[Collection entries]
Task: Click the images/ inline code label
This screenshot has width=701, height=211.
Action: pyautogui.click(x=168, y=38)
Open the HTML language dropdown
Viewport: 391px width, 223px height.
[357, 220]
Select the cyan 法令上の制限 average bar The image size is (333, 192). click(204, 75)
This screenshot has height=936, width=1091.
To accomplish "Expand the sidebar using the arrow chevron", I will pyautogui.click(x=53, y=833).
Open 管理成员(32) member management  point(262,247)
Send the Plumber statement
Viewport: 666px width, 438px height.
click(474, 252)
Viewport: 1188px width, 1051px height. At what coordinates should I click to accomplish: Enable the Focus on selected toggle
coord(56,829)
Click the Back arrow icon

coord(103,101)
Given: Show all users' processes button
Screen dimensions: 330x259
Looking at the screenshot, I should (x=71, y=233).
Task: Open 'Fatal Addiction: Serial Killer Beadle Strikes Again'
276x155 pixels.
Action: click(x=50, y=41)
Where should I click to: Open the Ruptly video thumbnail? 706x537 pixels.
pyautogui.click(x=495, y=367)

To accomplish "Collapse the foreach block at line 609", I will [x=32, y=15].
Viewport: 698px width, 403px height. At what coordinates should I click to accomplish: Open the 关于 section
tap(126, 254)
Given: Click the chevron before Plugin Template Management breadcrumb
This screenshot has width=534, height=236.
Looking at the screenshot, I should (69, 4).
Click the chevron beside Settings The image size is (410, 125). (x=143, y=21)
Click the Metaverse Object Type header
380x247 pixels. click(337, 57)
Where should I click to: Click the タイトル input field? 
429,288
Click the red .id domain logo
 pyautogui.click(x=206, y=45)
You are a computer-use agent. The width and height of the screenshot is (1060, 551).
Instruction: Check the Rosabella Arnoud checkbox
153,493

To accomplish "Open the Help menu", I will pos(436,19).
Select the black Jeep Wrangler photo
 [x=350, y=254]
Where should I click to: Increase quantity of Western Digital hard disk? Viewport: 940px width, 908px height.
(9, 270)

▶ AIM OF THE EXERCISE
Some of the data mentions "Task". Copy every line where it does.

▶ ANSWER TO THIS EXERCISE
Task: Click the images/ inline code label
Task: Open 'Fatal Addiction: Serial Killer Beadle Strikes Again'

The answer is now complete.